-- begin Extract provided --

[Pulp-dev] 'id' versus 'pulp_id' on Content

Dana Walker dawalker at redhat.com
Fri May 25 23:39:37 UTC 2018


I'm basically -1 for the reasons Jeff enumerated but if he is ok with this,
I'm happy to go ahead with it.

[Jeff]:
> In classic relational modeling, using ID as the primary key is common
> practice.  Especially when ORMs are involved.  The "id" added by plugin
> writers is a natural key so naming it ID goes against convention.
>

This is echoed here, for further reading (though perhaps this article is
overly simplified for our needs) in the sections "Key Fields" and "Prefixes
and Suffixes (are bad)":
https://launchbylunch.com/posts/2014/Feb/16/sql-naming-conventions/

Plugin writers could use a surrogate key instead (unless I am
misunderstanding your example on Errata, Brian):
http://www.vertabelo.com/blog/technical-articles/natural-and-surrogate-primary-keys

[Jeff]:
> Every field in base models used by plugins has potential for name
> collisions.  Where does it end?  Every column having a pulp_ or _ prefix?

-- end Extract provided --
-- begin Data excerpts --

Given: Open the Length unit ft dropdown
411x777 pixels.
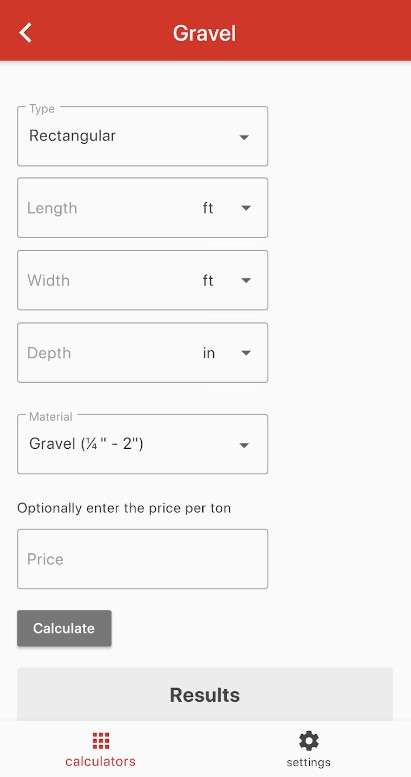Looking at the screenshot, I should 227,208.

-- end Data excerpts --
-- begin Data excerpts --

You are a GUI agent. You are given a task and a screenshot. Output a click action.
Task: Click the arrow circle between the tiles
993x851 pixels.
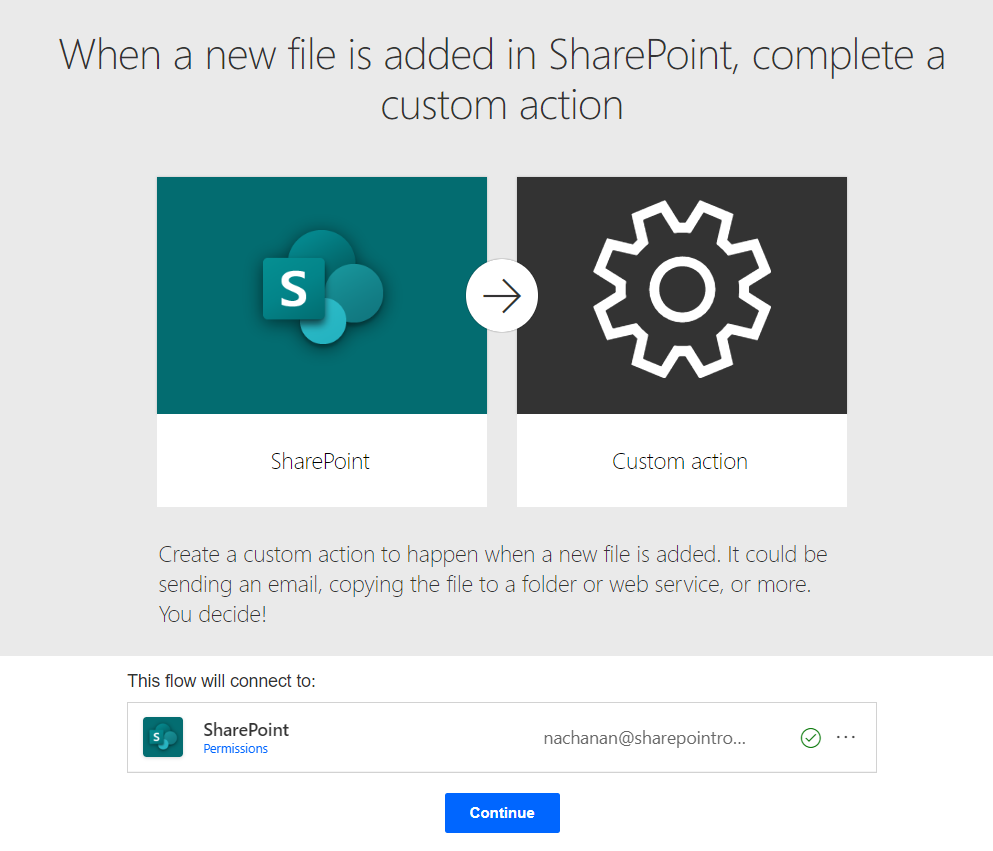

-- end Data excerpts --
-- begin Data excerpts --

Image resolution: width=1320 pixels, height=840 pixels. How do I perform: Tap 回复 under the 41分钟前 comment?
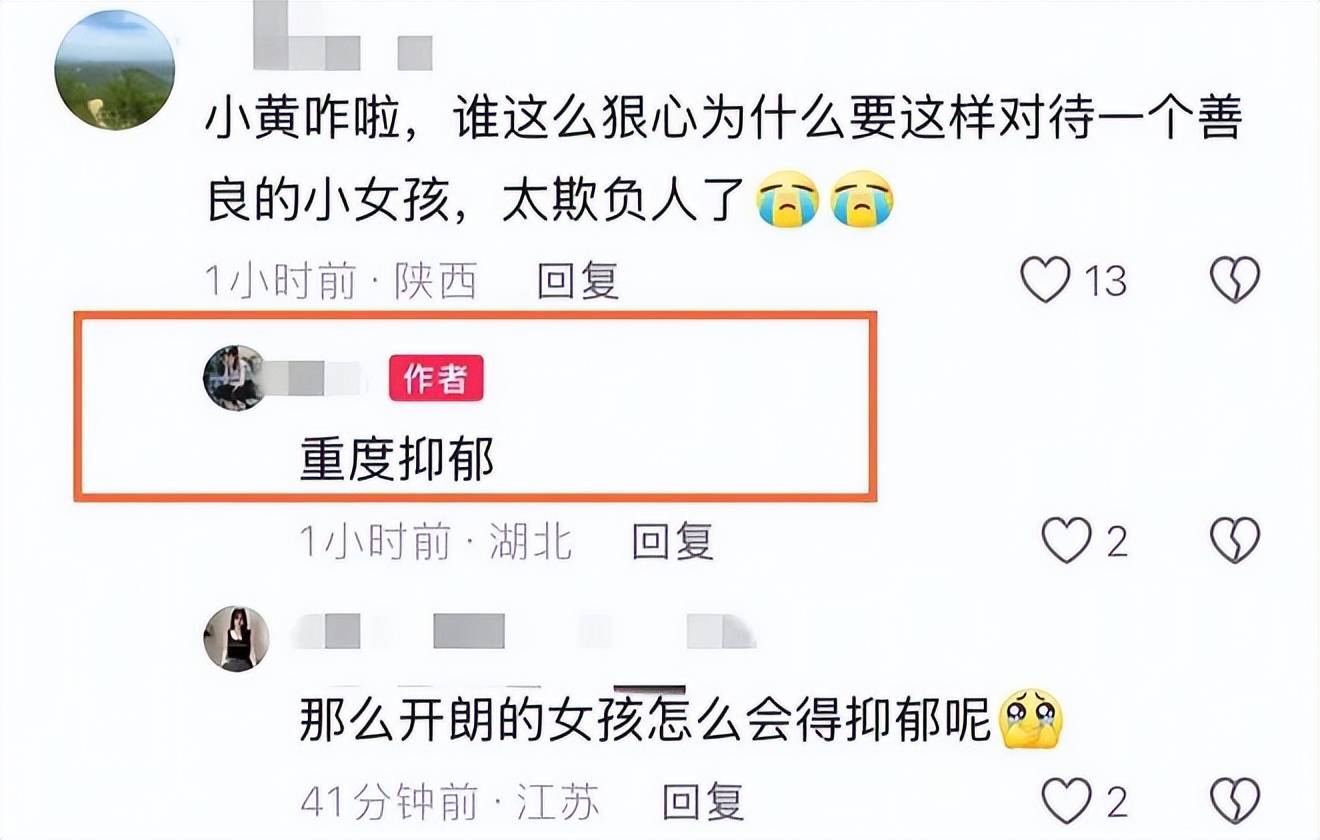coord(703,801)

-- end Data excerpts --

Written problem:
In the Pulp-dev post above, which two sections of the linked article on SQL naming conventions are cited for further reading?

Written solution:
"Key Fields" and "Prefixes and Suffixes (are bad)"